正常鼓膜(左) |
単純性慢性中耳炎と真珠腫性中耳炎
真珠腫が形成されていない単純性慢性中耳炎と、真珠腫を形成した真珠腫性中耳炎があります。真珠腫性中耳炎は合併症を来たし、生命の危険にさらされることがあるため、早期に見分ける必要があります。
急性増悪時の耳漏で耳鼻科受診者の多くは、小児期に中耳炎を繰り返したり鼓膜換気チューブ留置を経験しています。
急性増悪時、耳漏があると詳細な診察ができないため、まずは抗菌点耳薬を1回3〜5滴、1日2回5日間続け、効果が得られたところで再度詳細に観察します。
単純性慢性中耳炎 | 真珠腫性中耳炎 | |
症 状 | 耳漏(無臭)、難聴(軽度) | 耳漏(悪臭)、その他疼痛、耳鳴、めまい、稀に顔面神経麻痺 |
検 査 | 耳鏡で鼓膜緊張部に穿孔を認める。難聴の程度は穿孔の大きさに依存する | 真珠腫塊は白色か黒褐色の痂皮。 鼓膜弛緩部や緊張部辺縁に穿孔を認める。CT検査、場合によりMRI |
治 療 | 耳漏に対する対症療法。手術は必ずしも不要だが、若年者は鼓室形成術のメリットが大きい | 手術による除去が原則 |
※単純性慢性中耳炎の耳漏は無臭で、難聴の程度は穿孔の大きさに依存する。耳鏡で鼓膜の大部分を占める緊張部(上図)に穿孔を認め、弛緩部は正常。手術は必ずしも必要ないが、若年者では鼓室形成術が成功すれば、聴力が改善し耳栓なしで潜水も可能となる。

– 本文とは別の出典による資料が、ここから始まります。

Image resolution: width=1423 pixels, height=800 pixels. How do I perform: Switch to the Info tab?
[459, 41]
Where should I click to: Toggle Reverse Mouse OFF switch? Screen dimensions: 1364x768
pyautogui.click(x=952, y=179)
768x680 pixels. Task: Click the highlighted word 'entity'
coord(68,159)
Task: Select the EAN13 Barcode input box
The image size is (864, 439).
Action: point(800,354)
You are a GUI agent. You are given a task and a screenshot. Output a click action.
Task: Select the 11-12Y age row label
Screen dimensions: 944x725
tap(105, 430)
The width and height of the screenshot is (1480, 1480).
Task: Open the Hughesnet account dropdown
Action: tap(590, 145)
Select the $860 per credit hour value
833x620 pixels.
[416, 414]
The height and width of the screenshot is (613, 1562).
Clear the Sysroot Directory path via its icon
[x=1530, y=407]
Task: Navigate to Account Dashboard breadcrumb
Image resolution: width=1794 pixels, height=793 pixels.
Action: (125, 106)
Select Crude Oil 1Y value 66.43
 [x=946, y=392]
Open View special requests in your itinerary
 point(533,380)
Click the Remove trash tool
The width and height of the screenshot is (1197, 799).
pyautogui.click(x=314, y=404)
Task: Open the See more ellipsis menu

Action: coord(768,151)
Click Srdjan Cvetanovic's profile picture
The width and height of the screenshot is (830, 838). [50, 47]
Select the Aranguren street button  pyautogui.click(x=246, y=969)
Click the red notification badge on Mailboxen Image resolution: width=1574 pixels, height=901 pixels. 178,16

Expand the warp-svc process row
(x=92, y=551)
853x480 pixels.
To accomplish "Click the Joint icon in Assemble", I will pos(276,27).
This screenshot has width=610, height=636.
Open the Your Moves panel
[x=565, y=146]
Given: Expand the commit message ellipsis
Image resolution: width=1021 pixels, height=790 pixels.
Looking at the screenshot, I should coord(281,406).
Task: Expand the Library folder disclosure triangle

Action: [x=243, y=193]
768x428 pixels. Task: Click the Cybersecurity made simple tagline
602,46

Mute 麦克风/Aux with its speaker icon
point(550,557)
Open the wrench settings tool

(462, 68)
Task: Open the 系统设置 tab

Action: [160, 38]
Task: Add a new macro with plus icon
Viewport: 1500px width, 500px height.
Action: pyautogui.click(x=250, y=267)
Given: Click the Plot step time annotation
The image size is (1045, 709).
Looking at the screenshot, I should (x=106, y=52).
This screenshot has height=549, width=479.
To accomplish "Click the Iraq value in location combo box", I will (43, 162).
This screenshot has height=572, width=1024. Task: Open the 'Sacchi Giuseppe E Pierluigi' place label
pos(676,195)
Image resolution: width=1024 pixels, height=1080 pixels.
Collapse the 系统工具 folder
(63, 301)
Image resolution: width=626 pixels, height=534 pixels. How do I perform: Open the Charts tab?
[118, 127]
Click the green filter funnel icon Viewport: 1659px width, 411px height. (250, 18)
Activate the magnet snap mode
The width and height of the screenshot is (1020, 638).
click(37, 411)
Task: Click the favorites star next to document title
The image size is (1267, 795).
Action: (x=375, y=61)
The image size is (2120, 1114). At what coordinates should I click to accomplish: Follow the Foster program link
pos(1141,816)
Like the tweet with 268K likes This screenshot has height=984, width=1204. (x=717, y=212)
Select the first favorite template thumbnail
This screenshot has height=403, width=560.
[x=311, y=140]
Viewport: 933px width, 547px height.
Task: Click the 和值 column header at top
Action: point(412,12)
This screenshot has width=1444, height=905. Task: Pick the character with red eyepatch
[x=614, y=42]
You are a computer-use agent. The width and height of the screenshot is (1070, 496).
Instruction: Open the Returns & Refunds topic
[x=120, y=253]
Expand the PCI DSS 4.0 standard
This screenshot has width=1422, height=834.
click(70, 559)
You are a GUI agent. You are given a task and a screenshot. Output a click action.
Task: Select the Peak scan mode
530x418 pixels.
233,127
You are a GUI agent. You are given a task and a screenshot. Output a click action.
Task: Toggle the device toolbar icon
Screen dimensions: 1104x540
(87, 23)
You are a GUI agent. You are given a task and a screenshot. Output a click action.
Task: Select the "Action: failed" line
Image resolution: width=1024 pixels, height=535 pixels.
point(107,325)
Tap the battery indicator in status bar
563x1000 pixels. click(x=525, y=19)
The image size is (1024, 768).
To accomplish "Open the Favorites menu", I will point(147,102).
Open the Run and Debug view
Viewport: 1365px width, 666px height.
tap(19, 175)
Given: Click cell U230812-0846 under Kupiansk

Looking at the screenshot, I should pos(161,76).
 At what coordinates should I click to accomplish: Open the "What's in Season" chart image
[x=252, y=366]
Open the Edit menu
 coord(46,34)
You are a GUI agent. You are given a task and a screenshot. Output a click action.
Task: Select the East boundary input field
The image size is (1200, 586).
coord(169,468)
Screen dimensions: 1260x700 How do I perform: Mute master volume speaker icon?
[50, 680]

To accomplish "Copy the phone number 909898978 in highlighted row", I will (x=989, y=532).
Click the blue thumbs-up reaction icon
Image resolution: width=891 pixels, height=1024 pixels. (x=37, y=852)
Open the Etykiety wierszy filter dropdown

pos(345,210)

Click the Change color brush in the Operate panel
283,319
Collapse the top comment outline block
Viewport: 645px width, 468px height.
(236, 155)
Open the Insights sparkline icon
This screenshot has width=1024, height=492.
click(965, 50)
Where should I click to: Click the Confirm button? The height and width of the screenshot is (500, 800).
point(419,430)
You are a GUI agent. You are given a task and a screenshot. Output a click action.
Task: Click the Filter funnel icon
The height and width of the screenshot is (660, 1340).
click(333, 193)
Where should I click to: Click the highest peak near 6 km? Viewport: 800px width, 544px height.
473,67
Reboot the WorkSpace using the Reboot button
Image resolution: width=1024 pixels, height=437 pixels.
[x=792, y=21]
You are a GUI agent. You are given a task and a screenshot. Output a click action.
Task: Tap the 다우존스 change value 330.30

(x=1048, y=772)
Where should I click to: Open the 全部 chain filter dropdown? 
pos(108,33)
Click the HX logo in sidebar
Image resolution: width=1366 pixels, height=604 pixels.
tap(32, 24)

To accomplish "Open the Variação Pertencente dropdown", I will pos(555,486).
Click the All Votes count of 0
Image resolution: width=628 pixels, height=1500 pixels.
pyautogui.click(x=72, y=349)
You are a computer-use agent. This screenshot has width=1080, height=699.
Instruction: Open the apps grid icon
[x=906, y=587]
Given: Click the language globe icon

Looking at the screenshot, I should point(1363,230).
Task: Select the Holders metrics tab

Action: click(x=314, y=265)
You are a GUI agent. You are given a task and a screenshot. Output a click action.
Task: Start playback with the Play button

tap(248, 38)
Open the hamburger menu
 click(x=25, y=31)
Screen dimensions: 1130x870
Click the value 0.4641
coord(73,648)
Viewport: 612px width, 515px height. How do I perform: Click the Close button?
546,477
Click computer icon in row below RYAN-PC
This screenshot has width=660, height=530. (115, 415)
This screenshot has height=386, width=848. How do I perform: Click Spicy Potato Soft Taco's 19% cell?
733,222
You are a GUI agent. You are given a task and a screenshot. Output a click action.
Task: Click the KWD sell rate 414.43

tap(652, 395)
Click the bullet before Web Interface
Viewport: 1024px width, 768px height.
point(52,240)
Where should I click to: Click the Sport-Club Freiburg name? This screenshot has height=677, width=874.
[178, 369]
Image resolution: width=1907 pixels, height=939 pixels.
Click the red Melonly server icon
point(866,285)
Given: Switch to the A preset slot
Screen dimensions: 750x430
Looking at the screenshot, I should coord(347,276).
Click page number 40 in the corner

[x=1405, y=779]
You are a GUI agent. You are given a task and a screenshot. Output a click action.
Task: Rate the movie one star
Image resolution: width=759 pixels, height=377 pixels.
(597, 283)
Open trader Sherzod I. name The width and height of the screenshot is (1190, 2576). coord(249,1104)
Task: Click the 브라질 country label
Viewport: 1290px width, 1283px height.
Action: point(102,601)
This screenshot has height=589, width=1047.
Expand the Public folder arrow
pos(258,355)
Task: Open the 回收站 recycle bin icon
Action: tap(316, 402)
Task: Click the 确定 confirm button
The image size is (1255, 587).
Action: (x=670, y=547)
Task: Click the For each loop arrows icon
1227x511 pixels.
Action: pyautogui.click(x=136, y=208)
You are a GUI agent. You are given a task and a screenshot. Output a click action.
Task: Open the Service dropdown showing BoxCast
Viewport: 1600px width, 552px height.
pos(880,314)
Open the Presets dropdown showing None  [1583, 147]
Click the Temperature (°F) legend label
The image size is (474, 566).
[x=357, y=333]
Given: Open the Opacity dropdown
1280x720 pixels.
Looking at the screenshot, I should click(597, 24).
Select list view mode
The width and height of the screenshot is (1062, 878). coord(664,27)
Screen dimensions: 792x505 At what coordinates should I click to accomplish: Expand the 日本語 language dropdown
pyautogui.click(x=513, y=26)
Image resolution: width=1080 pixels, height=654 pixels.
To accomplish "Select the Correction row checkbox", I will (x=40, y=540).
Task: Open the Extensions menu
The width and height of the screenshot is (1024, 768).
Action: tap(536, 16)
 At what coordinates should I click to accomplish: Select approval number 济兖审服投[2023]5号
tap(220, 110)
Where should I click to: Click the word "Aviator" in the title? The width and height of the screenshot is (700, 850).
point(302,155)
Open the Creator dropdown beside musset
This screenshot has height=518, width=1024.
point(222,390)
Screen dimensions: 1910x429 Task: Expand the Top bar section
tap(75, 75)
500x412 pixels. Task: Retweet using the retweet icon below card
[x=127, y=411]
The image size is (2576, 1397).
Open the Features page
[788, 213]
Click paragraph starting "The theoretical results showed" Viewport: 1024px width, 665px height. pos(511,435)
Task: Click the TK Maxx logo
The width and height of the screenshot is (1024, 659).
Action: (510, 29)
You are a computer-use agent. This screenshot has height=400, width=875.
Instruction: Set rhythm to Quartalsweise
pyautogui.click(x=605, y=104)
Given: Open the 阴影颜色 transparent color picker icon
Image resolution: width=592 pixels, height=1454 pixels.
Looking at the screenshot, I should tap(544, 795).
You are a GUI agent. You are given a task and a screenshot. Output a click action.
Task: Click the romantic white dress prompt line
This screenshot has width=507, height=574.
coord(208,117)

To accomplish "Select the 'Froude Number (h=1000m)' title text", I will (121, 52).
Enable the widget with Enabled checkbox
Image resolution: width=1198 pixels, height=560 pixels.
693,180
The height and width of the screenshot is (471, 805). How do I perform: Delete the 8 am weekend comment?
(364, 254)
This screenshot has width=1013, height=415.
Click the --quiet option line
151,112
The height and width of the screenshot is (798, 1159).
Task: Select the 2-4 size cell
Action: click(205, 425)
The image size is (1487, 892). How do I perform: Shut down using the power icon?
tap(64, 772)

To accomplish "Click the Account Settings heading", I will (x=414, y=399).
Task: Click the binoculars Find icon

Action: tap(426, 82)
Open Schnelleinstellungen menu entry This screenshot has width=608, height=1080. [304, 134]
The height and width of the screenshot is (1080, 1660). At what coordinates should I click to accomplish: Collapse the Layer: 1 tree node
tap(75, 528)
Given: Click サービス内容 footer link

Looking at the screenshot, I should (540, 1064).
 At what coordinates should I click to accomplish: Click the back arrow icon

※真珠腫性中耳炎の耳漏は悪臭を発するのが特徴で、そのほか耳痛、耳鳴、めまい、稀に顔面神経麻痺が見られることもある。穿孔は鼓膜弛緩部や緊張部辺縁に認める。CT検査で骨融解や合併症の有無を把握する。場合によりMRI検査も必要となる。合併症を引き起こす心配があるため、しかるべき施設で手術による除去が原則。